▶ [Task directions]: Put every line of the entries below into a JSON list of strings, one string per line, and leave out blank lines.

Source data

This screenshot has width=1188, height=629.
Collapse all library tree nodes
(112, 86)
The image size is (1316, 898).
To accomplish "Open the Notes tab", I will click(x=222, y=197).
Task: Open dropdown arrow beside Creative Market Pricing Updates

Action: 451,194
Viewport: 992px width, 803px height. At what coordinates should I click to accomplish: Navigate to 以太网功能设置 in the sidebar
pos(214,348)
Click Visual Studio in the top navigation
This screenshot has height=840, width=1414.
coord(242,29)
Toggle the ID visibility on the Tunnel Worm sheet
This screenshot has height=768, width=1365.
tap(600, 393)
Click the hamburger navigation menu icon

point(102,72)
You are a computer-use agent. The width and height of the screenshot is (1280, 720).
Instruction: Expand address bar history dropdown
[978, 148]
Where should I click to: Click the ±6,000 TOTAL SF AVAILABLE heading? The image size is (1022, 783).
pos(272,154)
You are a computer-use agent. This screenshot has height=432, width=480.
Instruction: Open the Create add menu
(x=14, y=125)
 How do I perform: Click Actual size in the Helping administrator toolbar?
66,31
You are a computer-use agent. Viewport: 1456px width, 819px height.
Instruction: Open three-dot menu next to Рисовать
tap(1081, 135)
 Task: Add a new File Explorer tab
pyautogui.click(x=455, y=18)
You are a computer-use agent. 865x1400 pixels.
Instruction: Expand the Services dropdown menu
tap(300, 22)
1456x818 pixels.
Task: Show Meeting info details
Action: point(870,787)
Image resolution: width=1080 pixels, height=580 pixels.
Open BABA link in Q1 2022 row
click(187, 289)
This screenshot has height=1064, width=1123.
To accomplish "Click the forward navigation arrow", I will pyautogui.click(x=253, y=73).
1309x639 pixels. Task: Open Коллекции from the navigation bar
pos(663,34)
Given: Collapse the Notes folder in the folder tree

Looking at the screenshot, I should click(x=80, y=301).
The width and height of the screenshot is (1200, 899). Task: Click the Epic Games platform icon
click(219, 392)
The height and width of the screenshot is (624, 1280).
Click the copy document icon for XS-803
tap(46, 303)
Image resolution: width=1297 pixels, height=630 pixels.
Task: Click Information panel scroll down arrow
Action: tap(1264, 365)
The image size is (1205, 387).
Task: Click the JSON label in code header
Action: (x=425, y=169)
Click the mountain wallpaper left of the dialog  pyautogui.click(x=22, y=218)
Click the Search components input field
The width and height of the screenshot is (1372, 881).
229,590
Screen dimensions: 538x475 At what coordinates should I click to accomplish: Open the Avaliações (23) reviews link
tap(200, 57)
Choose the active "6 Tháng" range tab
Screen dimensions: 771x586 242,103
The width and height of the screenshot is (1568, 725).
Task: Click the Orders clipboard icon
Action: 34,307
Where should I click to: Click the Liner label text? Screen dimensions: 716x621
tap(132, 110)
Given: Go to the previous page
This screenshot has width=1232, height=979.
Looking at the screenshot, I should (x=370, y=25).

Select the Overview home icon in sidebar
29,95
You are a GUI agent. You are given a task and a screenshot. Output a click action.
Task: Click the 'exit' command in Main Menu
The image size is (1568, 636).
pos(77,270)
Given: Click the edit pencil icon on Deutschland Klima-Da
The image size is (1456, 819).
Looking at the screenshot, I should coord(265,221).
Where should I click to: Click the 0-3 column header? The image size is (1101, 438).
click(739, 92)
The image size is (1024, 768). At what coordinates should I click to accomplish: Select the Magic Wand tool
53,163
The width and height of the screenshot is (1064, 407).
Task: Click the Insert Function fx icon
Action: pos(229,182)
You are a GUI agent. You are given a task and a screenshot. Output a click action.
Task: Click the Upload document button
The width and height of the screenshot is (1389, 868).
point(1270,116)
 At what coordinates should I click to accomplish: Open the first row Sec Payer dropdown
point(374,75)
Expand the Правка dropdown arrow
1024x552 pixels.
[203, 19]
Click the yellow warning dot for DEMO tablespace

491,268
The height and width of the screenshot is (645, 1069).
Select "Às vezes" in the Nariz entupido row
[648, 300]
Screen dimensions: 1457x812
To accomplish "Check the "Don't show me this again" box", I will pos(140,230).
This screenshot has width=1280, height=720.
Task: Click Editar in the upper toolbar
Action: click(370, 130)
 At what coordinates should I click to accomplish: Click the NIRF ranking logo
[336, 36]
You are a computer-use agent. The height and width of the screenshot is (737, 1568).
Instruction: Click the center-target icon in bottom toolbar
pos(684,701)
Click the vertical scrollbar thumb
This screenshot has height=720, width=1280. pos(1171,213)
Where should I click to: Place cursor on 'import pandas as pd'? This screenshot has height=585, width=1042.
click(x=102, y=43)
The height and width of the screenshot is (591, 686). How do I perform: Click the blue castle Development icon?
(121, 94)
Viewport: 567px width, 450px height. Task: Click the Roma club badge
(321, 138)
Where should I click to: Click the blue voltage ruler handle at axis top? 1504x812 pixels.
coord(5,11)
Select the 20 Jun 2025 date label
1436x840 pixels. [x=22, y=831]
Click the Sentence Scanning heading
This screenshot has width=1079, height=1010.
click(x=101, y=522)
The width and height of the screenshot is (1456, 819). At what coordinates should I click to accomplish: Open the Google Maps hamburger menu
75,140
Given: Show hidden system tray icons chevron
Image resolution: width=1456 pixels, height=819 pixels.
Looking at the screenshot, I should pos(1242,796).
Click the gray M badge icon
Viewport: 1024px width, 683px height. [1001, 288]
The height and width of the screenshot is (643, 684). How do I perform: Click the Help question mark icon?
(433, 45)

▶ [Answer for the task]:
[
  "This screenshot has width=1188, height=629.",
  "Collapse all library tree nodes",
  "(112, 86)",
  "The image size is (1316, 898).",
  "To accomplish \"Open the Notes tab\", I will click(x=222, y=197).",
  "Task: Open dropdown arrow beside Creative Market Pricing Updates",
  "Action: 451,194",
  "Viewport: 992px width, 803px height. At what coordinates should I click to accomplish: Navigate to 以太网功能设置 in the sidebar",
  "pos(214,348)",
  "Click Visual Studio in the top navigation",
  "This screenshot has height=840, width=1414.",
  "coord(242,29)",
  "Toggle the ID visibility on the Tunnel Worm sheet",
  "This screenshot has height=768, width=1365.",
  "tap(600, 393)",
  "Click the hamburger navigation menu icon",
  "point(102,72)",
  "You are a computer-use agent. The width and height of the screenshot is (1280, 720).",
  "Instruction: Expand address bar history dropdown",
  "[978, 148]",
  "Where should I click to: Click the ±6,000 TOTAL SF AVAILABLE heading? The image size is (1022, 783).",
  "pos(272,154)",
  "You are a computer-use agent. This screenshot has height=432, width=480.",
  "Instruction: Open the Create add menu",
  "(x=14, y=125)",
  " How do I perform: Click Actual size in the Helping administrator toolbar?",
  "66,31",
  "You are a computer-use agent. Viewport: 1456px width, 819px height.",
  "Instruction: Open three-dot menu next to Рисовать",
  "tap(1081, 135)",
  " Task: Add a new File Explorer tab",
  "pyautogui.click(x=455, y=18)",
  "You are a computer-use agent. 865x1400 pixels.",
  "Instruction: Expand the Services dropdown menu",
  "tap(300, 22)",
  "1456x818 pixels.",
  "Task: Show Meeting info details",
  "Action: point(870,787)",
  "Image resolution: width=1080 pixels, height=580 pixels.",
  "Open BABA link in Q1 2022 row",
  "click(187, 289)",
  "This screenshot has height=1064, width=1123.",
  "To accomplish \"Click the forward navigation arrow\", I will pyautogui.click(x=253, y=73).",
  "1309x639 pixels. Task: Open Коллекции from the navigation bar",
  "pos(663,34)",
  "Given: Collapse the Notes folder in the folder tree",
  "Looking at the screenshot, I should click(x=80, y=301).",
  "The width and height of the screenshot is (1200, 899). Task: Click the Epic Games platform icon",
  "click(219, 392)",
  "The height and width of the screenshot is (624, 1280).",
  "Click the copy document icon for XS-803",
  "tap(46, 303)",
  "Image resolution: width=1297 pixels, height=630 pixels.",
  "Task: Click Information panel scroll down arrow",
  "Action: tap(1264, 365)",
  "The image size is (1205, 387).",
  "Task: Click the JSON label in code header",
  "Action: (x=425, y=169)",
  "Click the mountain wallpaper left of the dialog  pyautogui.click(x=22, y=218)",
  "Click the Search components input field",
  "The width and height of the screenshot is (1372, 881).",
  "229,590",
  "Screen dimensions: 538x475 At what coordinates should I click to accomplish: Open the Avaliações (23) reviews link",
  "tap(200, 57)",
  "Choose the active \"6 Tháng\" range tab",
  "Screen dimensions: 771x586 242,103",
  "The width and height of the screenshot is (1568, 725).",
  "Task: Click the Orders clipboard icon",
  "Action: 34,307",
  "Where should I click to: Click the Liner label text? Screen dimensions: 716x621",
  "tap(132, 110)",
  "Given: Go to the previous page",
  "This screenshot has width=1232, height=979.",
  "Looking at the screenshot, I should (x=370, y=25).",
  "Select the Overview home icon in sidebar",
  "29,95",
  "You are a GUI agent. You are given a task and a screenshot. Output a click action.",
  "Task: Click the 'exit' command in Main Menu",
  "The image size is (1568, 636).",
  "pos(77,270)",
  "Given: Click the edit pencil icon on Deutschland Klima-Da",
  "The image size is (1456, 819).",
  "Looking at the screenshot, I should coord(265,221).",
  "Where should I click to: Click the 0-3 column header? The image size is (1101, 438).",
  "click(739, 92)",
  "The image size is (1024, 768). At what coordinates should I click to accomplish: Select the Magic Wand tool",
  "53,163",
  "The width and height of the screenshot is (1064, 407).",
  "Task: Click the Insert Function fx icon",
  "Action: pos(229,182)",
  "You are a GUI agent. You are given a task and a screenshot. Output a click action.",
  "Task: Click the Upload document button",
  "The width and height of the screenshot is (1389, 868).",
  "point(1270,116)",
  " At what coordinates should I click to accomplish: Open the first row Sec Payer dropdown",
  "point(374,75)",
  "Expand the Правка dropdown arrow",
  "1024x552 pixels.",
  "[203, 19]",
  "Click the yellow warning dot for DEMO tablespace",
  "491,268",
  "The height and width of the screenshot is (645, 1069).",
  "Select \"Às vezes\" in the Nariz entupido row",
  "[648, 300]",
  "Screen dimensions: 1457x812",
  "To accomplish \"Check the \"Don't show me this again\" box\", I will pos(140,230).",
  "This screenshot has width=1280, height=720.",
  "Task: Click Editar in the upper toolbar",
  "Action: click(370, 130)",
  " At what coordinates should I click to accomplish: Click the NIRF ranking logo",
  "[336, 36]",
  "You are a computer-use agent. The height and width of the screenshot is (737, 1568).",
  "Instruction: Click the center-target icon in bottom toolbar",
  "pos(684,701)",
  "Click the vertical scrollbar thumb",
  "This screenshot has height=720, width=1280. pos(1171,213)",
  "Where should I click to: Place cursor on 'import pandas as pd'? This screenshot has height=585, width=1042.",
  "click(x=102, y=43)",
  "The height and width of the screenshot is (591, 686). How do I perform: Click the blue castle Development icon?",
  "(121, 94)",
  "Viewport: 567px width, 450px height. Task: Click the Roma club badge",
  "(321, 138)",
  "Where should I click to: Click the blue voltage ruler handle at axis top? 1504x812 pixels.",
  "coord(5,11)",
  "Select the 20 Jun 2025 date label",
  "1436x840 pixels. [x=22, y=831]",
  "Click the Sentence Scanning heading",
  "This screenshot has width=1079, height=1010.",
  "click(x=101, y=522)",
  "The width and height of the screenshot is (1456, 819). At what coordinates should I click to accomplish: Open the Google Maps hamburger menu",
  "75,140",
  "Given: Show hidden system tray icons chevron",
  "Image resolution: width=1456 pixels, height=819 pixels.",
  "Looking at the screenshot, I should pos(1242,796).",
  "Click the gray M badge icon",
  "Viewport: 1024px width, 683px height. [1001, 288]",
  "The height and width of the screenshot is (643, 684). How do I perform: Click the Help question mark icon?",
  "(433, 45)"
]